(Beginning of Entries supplied)

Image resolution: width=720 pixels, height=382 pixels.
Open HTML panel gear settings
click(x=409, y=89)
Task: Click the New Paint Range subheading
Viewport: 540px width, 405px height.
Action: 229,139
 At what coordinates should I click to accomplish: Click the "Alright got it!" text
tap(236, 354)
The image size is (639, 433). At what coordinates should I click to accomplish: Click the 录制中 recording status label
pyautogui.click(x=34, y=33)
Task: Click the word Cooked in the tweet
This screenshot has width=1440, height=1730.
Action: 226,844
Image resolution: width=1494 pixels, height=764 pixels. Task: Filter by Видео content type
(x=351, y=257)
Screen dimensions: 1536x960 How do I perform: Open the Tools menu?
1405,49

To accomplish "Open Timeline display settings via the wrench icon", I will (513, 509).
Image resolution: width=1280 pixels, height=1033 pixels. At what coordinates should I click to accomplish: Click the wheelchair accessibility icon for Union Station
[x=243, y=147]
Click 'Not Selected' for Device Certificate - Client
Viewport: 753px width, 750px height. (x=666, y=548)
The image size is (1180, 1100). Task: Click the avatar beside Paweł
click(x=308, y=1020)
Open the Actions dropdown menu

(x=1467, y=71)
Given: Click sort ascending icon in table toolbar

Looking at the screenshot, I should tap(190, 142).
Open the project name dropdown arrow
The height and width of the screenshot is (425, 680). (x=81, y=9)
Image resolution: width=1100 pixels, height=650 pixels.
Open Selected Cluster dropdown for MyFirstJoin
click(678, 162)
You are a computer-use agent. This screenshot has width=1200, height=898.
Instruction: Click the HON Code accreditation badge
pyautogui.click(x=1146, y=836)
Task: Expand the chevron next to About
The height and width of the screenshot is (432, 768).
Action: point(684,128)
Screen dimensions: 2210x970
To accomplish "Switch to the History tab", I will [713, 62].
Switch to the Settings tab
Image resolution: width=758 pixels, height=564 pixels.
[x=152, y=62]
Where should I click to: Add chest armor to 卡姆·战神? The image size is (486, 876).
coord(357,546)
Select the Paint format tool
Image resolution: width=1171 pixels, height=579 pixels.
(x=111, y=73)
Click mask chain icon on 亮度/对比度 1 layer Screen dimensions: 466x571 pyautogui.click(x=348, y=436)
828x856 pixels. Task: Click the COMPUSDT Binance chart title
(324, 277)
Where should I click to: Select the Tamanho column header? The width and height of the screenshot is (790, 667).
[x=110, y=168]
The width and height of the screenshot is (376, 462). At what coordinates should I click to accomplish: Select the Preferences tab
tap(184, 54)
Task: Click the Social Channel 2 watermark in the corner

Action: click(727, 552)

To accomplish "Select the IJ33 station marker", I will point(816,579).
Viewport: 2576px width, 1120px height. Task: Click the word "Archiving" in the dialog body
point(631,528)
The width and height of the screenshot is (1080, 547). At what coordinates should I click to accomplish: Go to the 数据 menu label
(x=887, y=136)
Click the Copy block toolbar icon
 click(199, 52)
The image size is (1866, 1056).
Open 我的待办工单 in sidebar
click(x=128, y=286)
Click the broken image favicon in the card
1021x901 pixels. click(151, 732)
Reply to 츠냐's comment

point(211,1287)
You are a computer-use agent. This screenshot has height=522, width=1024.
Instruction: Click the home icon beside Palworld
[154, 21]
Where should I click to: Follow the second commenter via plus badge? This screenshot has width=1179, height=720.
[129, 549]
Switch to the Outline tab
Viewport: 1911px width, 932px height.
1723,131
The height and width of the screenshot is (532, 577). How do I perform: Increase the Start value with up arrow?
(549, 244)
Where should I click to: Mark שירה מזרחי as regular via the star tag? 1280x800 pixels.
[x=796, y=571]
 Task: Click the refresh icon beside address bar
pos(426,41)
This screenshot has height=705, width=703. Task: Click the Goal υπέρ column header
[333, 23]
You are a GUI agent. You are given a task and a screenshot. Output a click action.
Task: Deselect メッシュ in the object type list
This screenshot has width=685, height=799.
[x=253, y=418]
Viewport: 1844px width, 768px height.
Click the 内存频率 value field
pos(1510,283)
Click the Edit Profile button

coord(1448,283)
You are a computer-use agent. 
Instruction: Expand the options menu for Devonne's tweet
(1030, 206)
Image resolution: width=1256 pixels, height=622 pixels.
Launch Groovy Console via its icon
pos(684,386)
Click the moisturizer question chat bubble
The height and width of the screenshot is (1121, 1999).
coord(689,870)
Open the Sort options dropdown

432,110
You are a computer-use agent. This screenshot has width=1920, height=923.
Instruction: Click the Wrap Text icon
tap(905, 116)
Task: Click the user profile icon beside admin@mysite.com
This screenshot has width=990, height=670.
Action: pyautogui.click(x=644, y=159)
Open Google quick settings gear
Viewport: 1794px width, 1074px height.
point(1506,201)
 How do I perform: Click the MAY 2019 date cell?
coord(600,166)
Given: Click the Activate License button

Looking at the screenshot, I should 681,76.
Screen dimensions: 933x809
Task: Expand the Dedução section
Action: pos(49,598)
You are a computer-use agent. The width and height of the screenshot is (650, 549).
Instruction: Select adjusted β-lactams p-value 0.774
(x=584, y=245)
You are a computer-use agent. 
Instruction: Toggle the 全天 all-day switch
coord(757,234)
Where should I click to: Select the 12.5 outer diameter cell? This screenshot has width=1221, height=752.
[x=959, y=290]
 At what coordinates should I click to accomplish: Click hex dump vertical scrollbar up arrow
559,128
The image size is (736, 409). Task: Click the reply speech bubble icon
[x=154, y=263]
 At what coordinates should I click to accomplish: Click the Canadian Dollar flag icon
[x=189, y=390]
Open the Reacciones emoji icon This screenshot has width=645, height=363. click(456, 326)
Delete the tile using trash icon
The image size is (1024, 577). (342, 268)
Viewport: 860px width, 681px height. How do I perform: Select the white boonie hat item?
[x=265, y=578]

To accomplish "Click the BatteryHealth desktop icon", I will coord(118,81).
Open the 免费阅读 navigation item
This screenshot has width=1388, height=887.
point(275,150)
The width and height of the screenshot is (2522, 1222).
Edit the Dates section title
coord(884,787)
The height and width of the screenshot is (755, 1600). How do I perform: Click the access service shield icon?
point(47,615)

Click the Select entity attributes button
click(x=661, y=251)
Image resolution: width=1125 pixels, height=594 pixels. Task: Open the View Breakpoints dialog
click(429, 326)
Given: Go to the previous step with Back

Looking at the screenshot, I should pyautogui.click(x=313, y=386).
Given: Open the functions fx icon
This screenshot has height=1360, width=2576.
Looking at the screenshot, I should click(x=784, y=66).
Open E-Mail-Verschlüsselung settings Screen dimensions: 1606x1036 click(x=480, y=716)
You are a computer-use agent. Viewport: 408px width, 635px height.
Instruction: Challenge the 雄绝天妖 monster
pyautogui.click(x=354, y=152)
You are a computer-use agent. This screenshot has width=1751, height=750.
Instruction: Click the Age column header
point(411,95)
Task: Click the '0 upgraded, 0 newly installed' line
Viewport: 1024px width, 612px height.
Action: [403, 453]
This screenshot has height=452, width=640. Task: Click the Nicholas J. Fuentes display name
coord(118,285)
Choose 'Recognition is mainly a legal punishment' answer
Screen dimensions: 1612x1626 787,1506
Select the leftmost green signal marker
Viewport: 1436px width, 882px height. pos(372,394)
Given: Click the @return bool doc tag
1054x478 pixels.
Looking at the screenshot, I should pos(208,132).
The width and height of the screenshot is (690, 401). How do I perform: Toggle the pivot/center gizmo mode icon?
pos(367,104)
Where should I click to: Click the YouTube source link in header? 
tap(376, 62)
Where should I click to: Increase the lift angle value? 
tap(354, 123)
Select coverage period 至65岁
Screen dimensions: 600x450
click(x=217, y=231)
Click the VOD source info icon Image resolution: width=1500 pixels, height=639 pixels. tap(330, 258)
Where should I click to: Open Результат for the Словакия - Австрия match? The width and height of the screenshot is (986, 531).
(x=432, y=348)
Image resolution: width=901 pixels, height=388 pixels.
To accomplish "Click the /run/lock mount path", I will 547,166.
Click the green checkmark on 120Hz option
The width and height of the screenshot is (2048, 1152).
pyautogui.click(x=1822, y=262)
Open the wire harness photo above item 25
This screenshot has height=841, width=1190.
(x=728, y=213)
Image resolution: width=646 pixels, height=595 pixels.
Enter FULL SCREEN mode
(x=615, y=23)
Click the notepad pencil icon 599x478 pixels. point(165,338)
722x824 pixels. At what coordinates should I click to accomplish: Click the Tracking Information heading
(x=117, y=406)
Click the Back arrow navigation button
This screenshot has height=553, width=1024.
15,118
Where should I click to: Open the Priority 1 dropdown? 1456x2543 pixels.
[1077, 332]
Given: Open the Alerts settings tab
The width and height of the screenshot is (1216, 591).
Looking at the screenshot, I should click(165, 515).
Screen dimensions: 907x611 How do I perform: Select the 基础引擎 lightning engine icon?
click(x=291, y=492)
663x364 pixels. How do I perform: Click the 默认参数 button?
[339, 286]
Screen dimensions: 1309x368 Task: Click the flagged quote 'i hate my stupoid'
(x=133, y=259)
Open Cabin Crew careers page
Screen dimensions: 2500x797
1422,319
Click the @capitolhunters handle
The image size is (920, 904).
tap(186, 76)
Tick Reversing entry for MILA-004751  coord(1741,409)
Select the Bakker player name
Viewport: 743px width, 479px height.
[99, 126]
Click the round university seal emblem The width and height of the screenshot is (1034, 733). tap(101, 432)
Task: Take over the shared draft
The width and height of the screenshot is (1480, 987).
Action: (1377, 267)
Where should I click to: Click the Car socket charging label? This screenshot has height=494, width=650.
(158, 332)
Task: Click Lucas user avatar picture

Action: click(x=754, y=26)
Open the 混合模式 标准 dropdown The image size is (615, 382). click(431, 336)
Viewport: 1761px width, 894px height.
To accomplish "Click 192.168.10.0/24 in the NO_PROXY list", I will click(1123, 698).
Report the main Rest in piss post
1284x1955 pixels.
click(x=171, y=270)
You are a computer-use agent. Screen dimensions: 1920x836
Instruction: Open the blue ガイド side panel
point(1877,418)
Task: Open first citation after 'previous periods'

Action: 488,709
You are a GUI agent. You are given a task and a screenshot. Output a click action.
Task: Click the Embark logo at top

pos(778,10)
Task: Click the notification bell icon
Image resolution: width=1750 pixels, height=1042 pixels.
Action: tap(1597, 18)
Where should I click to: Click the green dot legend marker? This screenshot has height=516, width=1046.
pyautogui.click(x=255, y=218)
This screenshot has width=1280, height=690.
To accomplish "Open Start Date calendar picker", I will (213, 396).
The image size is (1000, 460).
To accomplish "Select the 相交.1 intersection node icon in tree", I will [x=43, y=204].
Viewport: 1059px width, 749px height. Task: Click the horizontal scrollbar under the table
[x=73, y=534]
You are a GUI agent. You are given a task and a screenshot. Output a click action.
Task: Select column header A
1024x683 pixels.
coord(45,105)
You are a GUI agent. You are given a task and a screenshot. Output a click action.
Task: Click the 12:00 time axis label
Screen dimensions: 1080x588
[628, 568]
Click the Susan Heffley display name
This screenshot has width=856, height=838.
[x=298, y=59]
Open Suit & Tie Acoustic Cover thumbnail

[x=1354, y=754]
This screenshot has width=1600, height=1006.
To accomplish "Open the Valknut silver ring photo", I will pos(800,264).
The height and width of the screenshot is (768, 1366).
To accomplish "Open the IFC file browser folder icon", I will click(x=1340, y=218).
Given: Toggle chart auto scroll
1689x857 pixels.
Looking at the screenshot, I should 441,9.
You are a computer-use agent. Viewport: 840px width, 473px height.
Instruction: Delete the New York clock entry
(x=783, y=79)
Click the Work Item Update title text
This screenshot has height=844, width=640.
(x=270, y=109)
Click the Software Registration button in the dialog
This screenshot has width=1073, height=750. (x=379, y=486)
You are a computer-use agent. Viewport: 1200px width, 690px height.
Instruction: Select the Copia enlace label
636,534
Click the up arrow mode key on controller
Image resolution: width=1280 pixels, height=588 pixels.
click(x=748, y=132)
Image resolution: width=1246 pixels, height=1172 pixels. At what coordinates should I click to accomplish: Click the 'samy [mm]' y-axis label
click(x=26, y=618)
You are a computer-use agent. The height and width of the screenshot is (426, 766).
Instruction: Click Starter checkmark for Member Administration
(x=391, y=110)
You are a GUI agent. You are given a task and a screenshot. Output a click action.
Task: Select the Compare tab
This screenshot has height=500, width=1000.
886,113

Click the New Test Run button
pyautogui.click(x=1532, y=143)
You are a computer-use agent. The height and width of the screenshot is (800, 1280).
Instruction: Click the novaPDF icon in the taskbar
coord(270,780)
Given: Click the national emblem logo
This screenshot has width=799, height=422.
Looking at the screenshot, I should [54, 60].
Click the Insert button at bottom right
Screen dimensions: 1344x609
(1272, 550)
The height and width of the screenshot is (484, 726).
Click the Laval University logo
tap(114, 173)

(End of Entries supplied)

== Your assignment ==
Word for word, restate the lines above from the line containing "Click the 内存频率 value field" through the line containing "Image resolution: width=1256", with both included and nothing else.

== Written response ==
Click the 内存频率 value field
pos(1510,283)
Click the Edit Profile button

coord(1448,283)
You are a computer-use agent. 
Instruction: Expand the options menu for Devonne's tweet
(1030, 206)
Image resolution: width=1256 pixels, height=622 pixels.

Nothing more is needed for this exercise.